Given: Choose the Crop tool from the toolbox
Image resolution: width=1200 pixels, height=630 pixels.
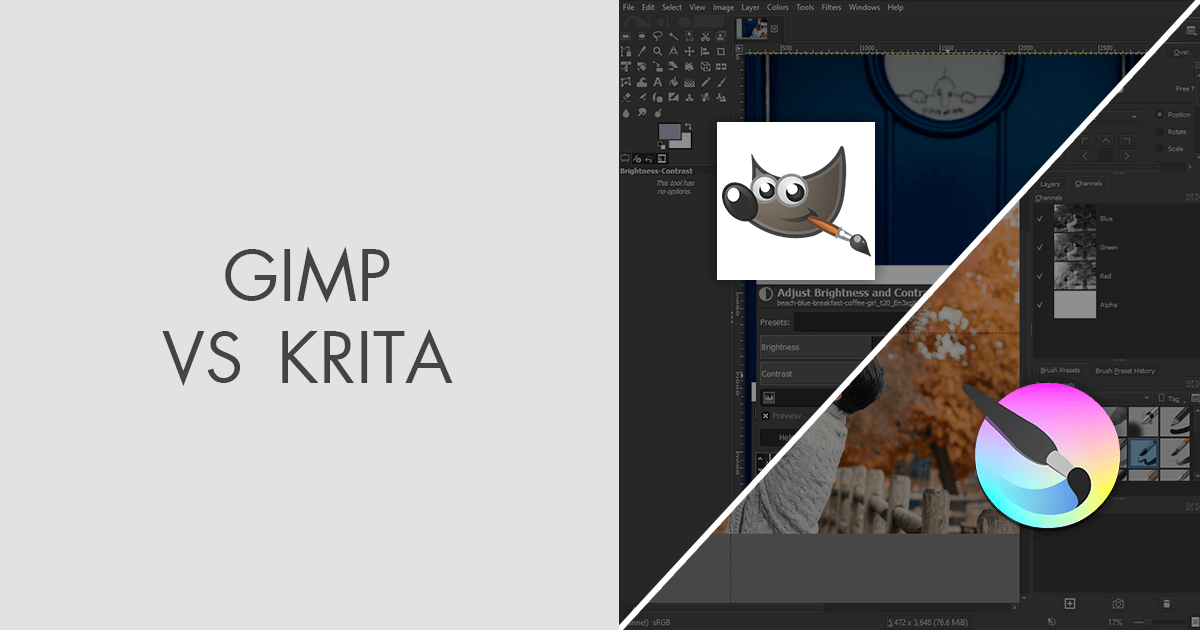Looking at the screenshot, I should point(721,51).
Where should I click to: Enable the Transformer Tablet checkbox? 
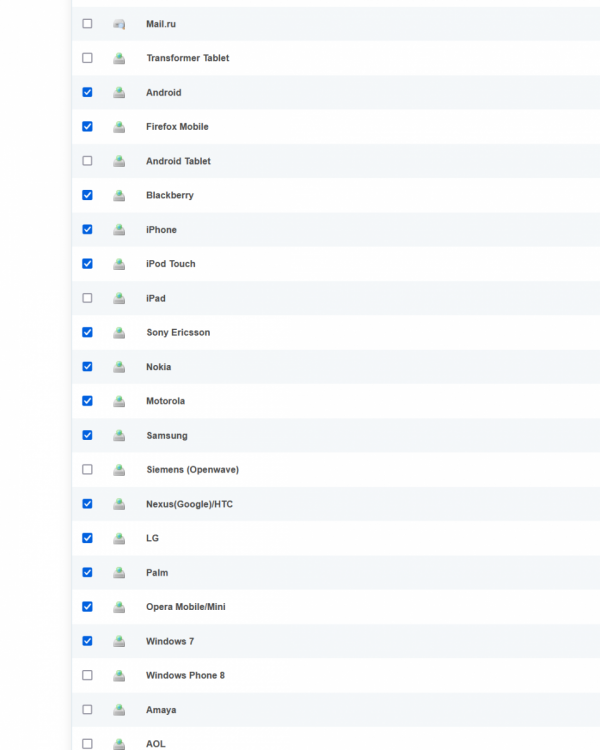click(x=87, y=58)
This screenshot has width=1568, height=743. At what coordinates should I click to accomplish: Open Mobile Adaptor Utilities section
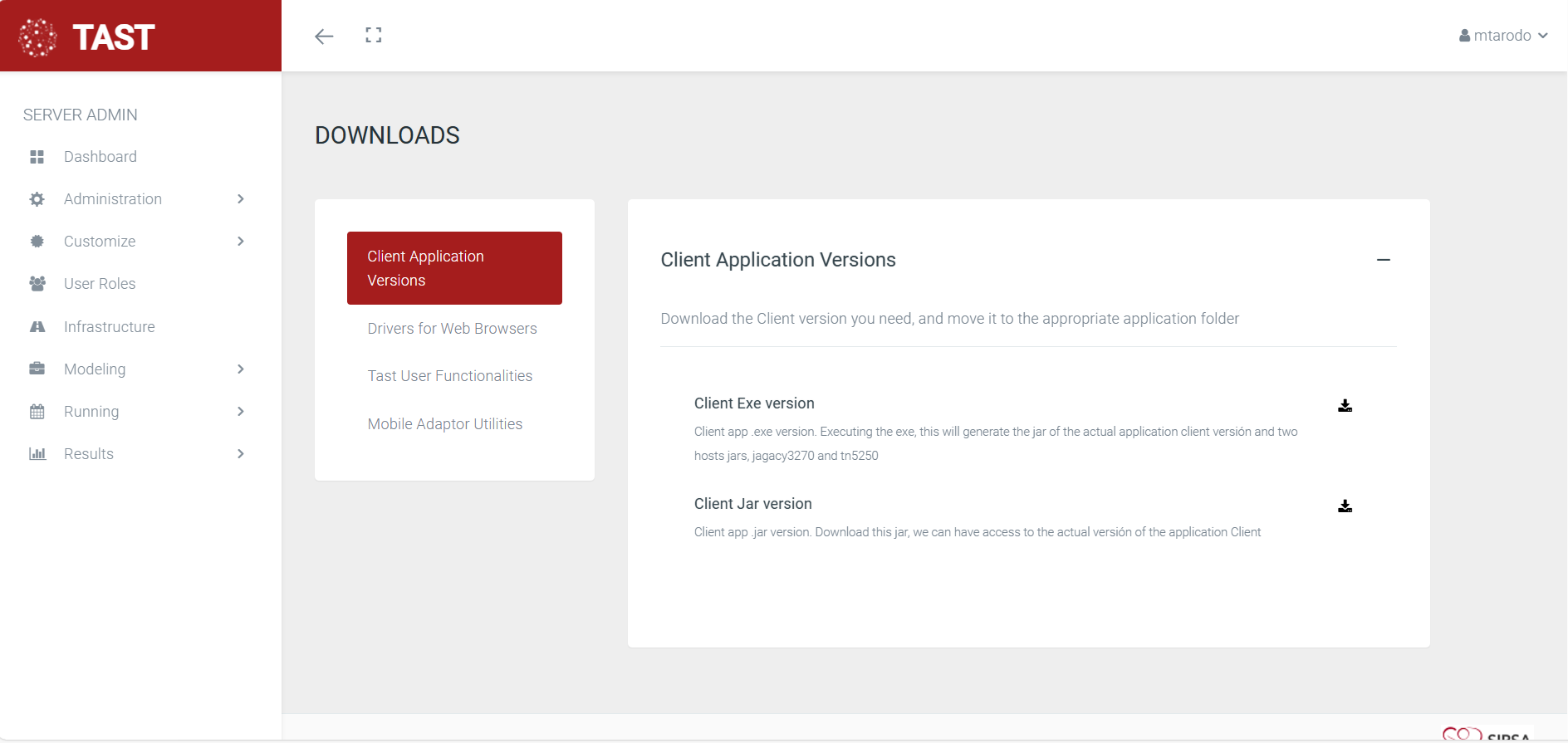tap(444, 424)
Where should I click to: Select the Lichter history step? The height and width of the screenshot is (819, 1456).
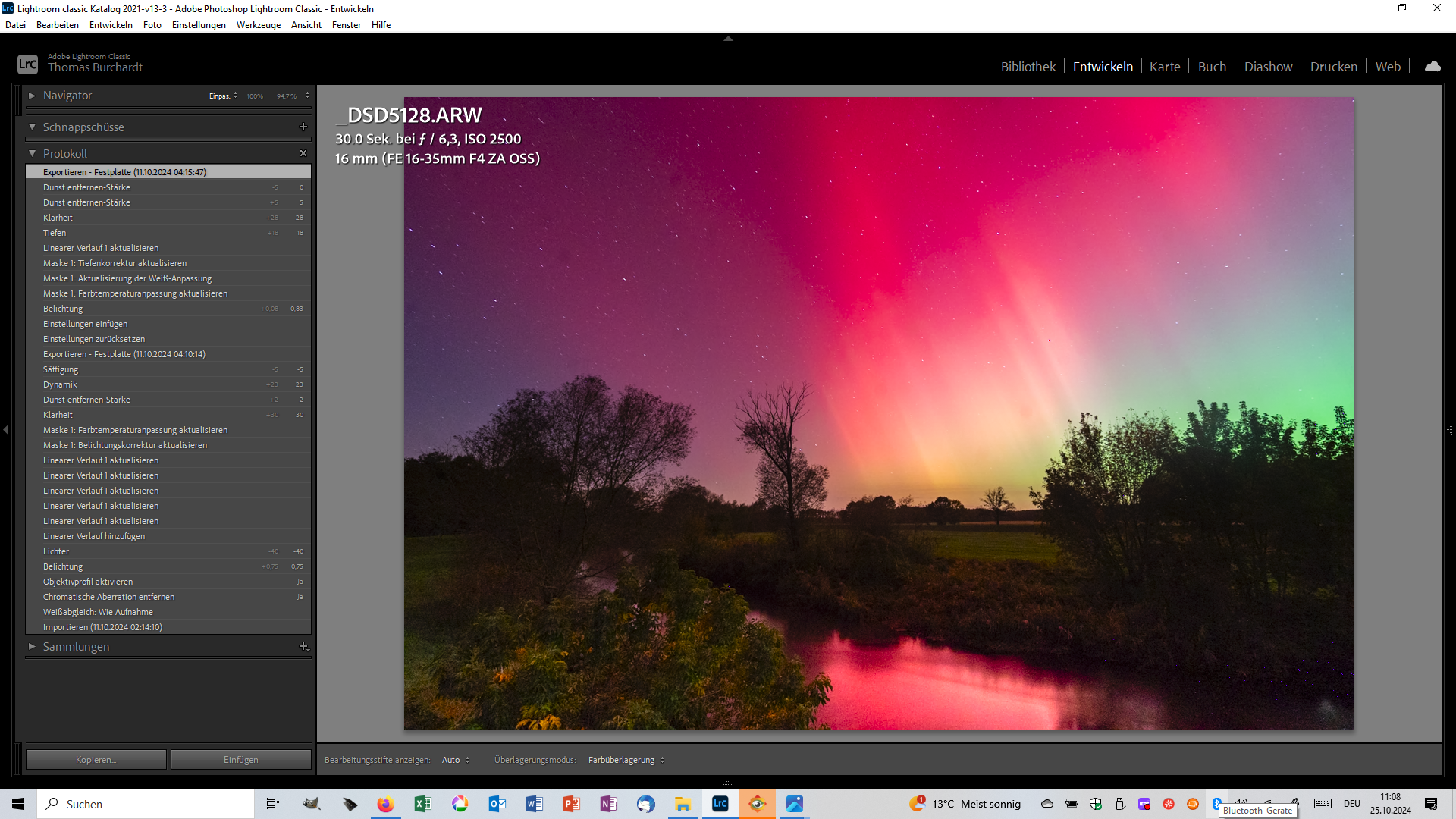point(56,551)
...
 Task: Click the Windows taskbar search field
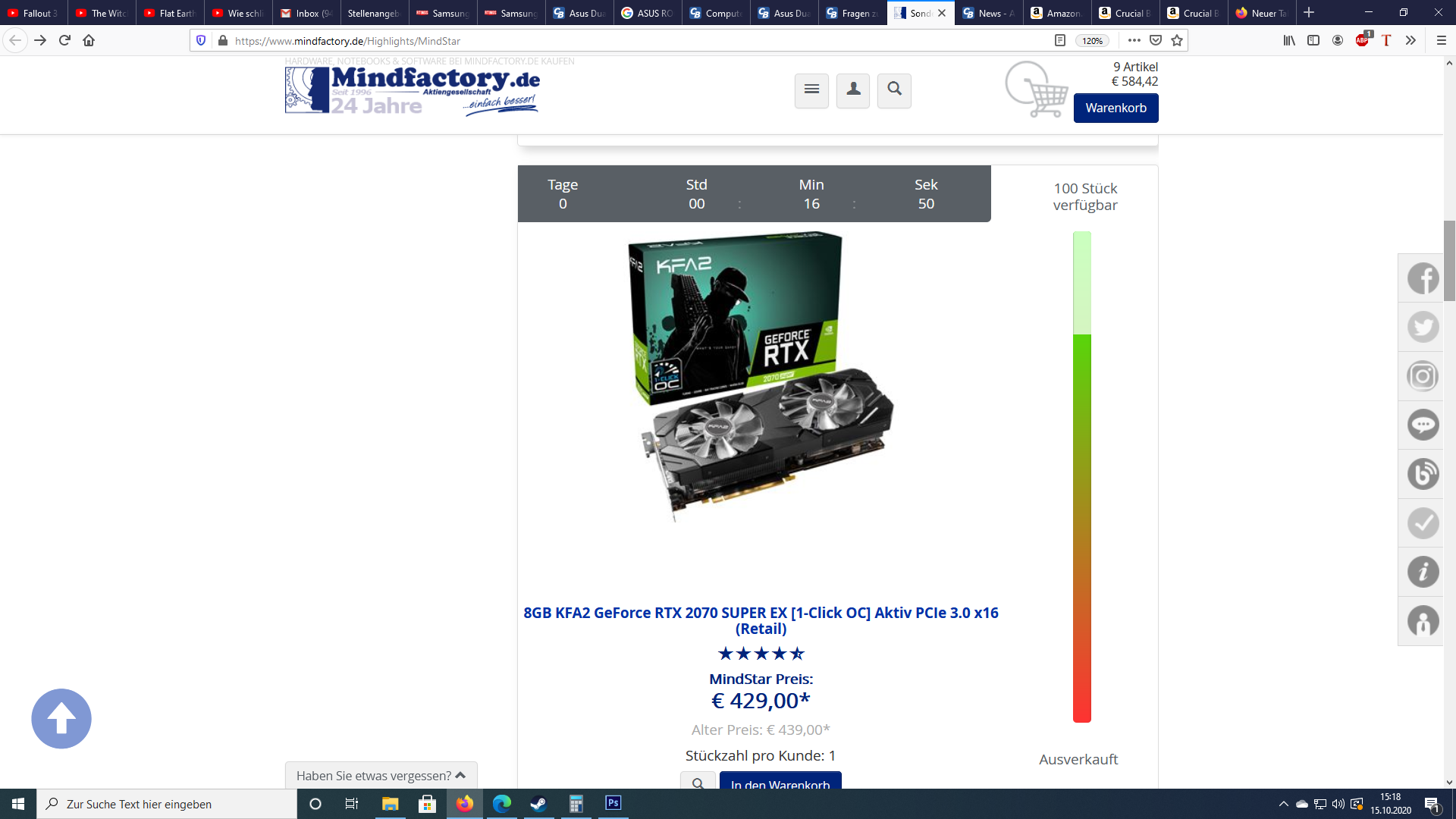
---
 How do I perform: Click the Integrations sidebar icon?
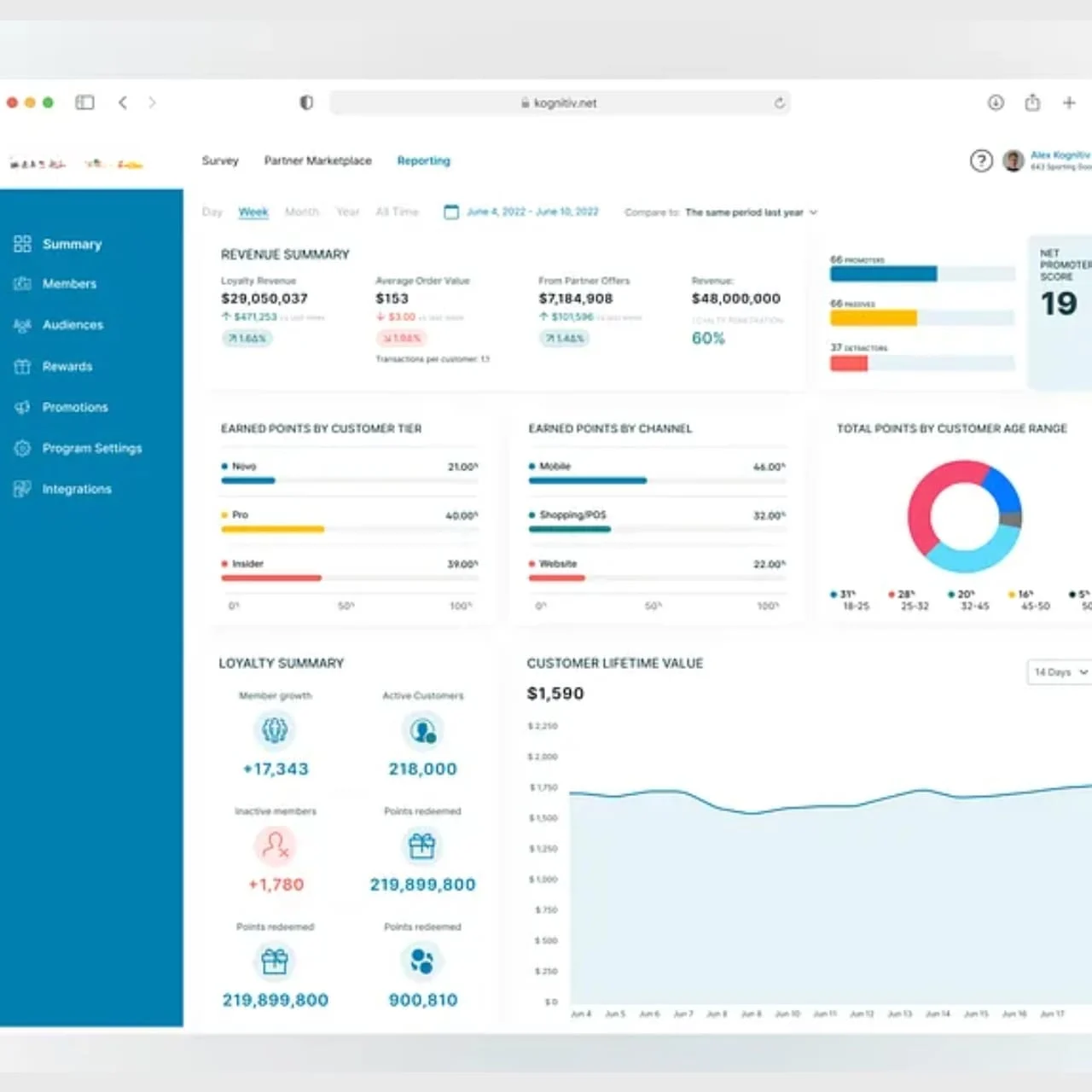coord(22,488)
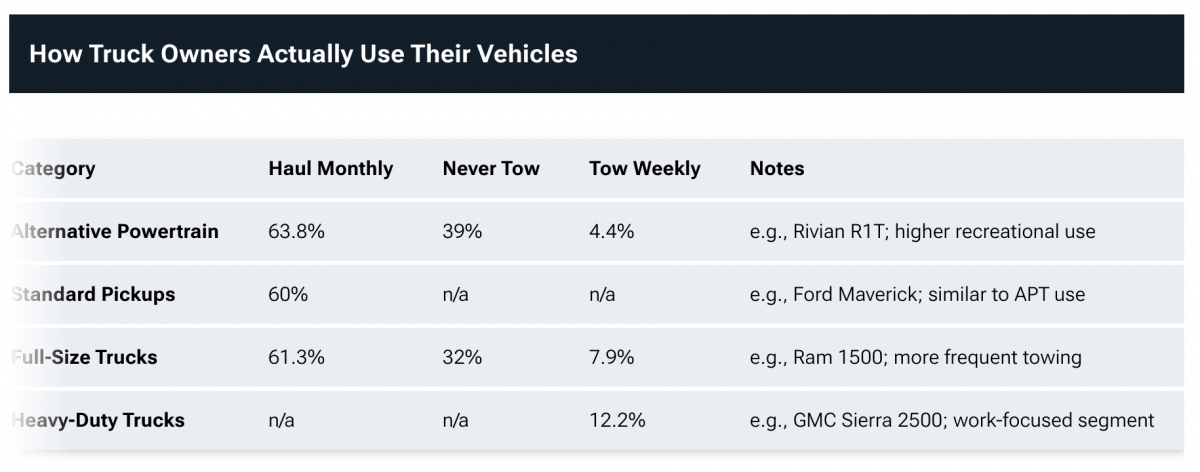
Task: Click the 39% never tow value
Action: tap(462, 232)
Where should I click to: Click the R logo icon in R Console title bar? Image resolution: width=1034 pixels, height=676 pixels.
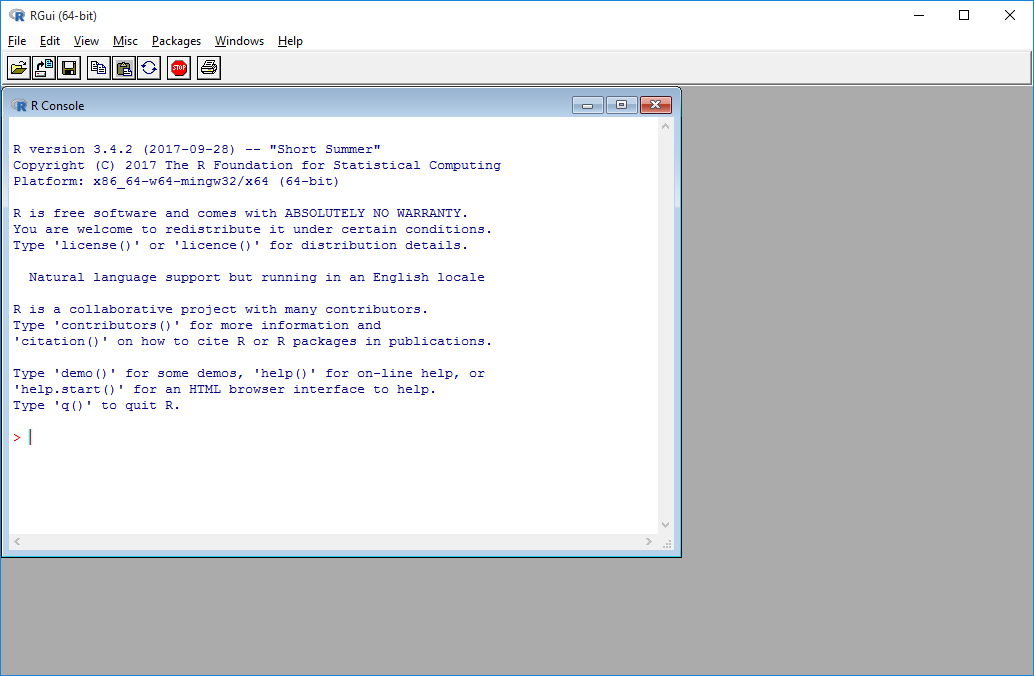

**Exercise instructions**
Gather every line in the rows above that contains the word "Task", and copy each one in full.

**Exercise output**
 Task: Click the Windows taskbar search field
Task: Click the 39% never tow value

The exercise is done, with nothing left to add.